§ What you have to do
What lines below mention the word "computer"? Copy each one.

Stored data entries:

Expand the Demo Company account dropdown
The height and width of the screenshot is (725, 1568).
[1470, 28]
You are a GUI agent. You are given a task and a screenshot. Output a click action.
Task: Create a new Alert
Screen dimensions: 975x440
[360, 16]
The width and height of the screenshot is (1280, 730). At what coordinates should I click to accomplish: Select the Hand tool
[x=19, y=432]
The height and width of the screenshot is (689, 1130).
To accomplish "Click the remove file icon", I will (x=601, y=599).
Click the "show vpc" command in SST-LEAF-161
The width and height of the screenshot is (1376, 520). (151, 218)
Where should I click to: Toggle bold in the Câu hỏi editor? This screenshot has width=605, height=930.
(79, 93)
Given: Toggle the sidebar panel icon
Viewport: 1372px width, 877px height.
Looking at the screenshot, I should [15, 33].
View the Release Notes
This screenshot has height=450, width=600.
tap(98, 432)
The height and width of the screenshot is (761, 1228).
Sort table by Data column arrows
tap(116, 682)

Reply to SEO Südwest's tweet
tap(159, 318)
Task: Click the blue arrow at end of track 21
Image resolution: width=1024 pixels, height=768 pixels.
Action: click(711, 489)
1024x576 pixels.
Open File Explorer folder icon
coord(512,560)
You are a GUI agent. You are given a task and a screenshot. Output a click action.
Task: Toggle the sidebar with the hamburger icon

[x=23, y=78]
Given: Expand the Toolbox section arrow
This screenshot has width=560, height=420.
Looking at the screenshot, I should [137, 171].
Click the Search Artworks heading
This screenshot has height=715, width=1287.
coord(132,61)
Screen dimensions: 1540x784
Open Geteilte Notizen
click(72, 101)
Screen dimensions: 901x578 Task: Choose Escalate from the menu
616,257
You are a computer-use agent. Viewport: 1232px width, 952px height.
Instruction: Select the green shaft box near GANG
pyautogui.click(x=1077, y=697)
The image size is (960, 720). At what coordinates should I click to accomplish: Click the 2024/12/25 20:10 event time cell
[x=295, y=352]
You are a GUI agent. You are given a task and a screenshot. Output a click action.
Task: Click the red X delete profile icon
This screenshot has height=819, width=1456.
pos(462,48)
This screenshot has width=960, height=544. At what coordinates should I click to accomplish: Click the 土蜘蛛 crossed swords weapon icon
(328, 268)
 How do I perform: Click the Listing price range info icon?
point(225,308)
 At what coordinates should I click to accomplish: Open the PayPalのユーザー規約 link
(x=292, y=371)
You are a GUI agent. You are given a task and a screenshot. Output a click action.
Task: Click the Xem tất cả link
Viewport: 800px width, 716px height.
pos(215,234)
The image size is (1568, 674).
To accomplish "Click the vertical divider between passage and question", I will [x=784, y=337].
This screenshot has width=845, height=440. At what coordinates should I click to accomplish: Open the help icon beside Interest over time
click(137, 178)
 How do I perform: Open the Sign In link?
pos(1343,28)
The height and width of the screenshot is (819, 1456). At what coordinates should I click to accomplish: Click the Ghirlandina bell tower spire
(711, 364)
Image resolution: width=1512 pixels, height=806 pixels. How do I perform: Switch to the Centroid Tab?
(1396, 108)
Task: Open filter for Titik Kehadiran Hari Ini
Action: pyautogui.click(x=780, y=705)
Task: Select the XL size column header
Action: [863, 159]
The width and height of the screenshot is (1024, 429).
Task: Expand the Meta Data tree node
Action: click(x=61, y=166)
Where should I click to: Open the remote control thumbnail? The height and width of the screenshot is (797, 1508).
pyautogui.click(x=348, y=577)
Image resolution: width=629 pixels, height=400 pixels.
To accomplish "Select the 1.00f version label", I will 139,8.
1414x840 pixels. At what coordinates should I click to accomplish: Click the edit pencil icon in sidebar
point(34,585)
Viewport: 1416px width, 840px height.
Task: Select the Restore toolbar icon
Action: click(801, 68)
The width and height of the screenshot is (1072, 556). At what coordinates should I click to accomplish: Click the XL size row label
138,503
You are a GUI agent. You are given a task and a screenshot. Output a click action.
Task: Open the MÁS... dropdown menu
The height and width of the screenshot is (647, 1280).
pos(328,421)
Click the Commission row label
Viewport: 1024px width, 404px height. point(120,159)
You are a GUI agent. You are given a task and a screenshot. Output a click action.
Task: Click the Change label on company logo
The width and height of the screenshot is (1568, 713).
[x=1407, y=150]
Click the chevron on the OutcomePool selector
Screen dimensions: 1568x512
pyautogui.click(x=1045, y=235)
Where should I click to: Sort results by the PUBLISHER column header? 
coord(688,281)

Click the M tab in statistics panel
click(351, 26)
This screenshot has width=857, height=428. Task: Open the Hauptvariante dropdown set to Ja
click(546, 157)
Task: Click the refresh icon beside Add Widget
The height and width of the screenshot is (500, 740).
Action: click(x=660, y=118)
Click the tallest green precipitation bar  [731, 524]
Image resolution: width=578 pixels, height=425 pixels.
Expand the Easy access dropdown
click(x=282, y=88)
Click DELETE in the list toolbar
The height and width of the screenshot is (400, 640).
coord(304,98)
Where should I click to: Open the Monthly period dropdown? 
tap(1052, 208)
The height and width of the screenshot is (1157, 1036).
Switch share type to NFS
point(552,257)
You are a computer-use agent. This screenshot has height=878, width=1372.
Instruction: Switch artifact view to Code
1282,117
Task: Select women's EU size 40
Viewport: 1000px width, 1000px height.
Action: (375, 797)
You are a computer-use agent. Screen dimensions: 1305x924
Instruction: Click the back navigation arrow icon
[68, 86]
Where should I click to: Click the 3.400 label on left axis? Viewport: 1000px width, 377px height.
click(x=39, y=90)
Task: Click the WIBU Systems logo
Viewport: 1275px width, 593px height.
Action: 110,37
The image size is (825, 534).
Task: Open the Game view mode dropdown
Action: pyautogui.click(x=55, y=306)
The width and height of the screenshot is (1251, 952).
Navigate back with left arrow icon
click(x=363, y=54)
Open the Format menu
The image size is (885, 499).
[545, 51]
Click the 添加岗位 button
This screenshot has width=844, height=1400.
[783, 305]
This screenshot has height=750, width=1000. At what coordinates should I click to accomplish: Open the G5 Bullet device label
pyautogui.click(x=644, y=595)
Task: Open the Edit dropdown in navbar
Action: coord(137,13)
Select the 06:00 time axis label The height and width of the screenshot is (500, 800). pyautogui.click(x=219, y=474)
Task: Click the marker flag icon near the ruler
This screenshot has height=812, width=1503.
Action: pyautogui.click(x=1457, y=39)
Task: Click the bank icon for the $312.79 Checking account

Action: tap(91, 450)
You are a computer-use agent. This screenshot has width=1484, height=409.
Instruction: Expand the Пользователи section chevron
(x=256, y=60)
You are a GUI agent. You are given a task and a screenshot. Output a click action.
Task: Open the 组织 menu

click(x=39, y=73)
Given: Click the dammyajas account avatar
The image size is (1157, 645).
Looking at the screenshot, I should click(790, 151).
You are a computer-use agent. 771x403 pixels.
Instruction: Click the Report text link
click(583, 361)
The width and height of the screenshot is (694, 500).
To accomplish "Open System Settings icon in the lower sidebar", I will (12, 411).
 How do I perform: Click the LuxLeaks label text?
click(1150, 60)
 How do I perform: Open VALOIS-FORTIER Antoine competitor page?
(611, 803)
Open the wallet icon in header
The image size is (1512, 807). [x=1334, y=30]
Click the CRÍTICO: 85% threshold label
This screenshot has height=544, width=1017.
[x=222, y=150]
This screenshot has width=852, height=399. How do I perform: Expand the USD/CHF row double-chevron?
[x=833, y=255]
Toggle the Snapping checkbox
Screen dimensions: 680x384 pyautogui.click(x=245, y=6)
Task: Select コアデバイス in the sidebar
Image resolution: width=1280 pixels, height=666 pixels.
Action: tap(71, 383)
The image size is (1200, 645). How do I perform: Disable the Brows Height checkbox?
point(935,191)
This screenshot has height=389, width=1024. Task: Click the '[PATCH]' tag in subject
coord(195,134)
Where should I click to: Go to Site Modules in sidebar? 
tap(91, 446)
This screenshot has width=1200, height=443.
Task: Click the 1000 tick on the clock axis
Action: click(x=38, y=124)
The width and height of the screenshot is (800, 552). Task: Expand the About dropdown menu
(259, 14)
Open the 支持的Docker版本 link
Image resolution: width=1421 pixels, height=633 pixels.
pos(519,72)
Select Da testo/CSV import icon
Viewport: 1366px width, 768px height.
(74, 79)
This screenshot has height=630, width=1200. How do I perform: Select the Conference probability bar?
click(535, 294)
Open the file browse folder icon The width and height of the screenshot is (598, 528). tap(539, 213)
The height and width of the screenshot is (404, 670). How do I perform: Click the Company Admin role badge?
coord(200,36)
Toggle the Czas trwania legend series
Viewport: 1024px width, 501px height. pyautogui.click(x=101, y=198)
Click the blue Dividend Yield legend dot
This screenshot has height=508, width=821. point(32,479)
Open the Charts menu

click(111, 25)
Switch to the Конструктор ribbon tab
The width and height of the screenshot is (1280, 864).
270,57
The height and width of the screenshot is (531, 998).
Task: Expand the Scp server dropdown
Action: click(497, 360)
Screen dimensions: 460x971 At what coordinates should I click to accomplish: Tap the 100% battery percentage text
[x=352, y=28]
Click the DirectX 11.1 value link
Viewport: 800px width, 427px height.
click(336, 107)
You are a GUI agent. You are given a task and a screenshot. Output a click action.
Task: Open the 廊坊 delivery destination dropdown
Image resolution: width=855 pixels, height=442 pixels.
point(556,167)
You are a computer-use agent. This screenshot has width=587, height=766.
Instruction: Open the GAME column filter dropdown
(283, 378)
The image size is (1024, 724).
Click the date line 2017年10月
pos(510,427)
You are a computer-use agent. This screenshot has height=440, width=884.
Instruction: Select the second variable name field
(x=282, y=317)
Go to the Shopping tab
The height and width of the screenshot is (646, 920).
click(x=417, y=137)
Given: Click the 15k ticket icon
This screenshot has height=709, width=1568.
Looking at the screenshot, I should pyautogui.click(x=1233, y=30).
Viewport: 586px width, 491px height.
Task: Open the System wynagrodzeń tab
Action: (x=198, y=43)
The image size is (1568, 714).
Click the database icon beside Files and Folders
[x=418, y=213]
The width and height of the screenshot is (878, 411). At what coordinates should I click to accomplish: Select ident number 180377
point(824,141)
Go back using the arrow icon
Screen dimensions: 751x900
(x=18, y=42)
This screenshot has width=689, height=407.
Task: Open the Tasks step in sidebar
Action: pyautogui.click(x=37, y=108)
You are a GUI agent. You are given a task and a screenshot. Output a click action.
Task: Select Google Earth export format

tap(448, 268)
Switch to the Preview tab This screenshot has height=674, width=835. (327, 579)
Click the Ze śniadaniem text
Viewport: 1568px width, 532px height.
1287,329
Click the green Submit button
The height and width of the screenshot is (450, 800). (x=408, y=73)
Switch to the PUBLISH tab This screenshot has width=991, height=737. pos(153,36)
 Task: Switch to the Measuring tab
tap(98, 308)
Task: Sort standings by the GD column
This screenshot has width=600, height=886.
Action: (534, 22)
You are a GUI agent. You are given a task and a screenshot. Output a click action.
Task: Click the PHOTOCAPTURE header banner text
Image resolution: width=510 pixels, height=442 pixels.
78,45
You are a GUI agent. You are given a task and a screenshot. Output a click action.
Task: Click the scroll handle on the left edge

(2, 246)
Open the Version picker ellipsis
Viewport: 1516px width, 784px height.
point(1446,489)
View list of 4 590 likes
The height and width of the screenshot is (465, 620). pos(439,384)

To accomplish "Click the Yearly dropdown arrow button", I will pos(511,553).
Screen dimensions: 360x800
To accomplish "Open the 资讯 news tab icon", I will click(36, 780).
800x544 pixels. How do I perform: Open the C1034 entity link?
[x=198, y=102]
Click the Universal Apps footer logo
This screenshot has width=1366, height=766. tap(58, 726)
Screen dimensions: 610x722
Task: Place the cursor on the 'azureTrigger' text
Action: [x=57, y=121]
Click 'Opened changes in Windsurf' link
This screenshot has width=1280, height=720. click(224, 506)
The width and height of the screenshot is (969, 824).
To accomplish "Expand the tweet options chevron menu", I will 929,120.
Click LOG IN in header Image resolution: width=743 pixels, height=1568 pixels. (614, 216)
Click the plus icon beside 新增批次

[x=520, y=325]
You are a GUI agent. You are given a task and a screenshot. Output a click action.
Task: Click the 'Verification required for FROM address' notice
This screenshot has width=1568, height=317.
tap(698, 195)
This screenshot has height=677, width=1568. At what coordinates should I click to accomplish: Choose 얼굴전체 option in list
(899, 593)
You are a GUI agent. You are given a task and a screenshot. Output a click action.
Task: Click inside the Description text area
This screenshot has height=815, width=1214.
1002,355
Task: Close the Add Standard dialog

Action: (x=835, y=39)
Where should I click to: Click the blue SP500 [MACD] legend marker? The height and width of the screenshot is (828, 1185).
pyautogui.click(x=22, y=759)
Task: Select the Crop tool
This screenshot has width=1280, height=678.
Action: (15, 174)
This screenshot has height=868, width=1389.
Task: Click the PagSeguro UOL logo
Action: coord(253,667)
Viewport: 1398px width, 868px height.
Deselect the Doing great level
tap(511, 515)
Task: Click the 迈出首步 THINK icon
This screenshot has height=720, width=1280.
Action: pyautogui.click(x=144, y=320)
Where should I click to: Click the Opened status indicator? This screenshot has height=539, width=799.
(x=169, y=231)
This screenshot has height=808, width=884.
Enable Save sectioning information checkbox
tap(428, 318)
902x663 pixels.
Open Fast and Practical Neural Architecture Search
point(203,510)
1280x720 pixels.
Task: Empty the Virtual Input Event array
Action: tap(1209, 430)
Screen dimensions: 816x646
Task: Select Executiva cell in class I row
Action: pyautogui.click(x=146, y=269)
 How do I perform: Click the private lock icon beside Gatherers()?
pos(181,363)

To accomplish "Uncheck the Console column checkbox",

§ Task result
You are a computer-use agent. Viewport: 1232px width, 952px height.
You are a computer-use agent. This screenshot has height=878, width=1372.
You are a computer-use agent. Screen dimensions: 1305x924
You are a computer-use agent. This screenshot has width=1484, height=409.
You are a computer-use agent. 771x403 pixels.
You are a computer-use agent. This screenshot has width=587, height=766.
You are a computer-use agent. This screenshot has height=440, width=884.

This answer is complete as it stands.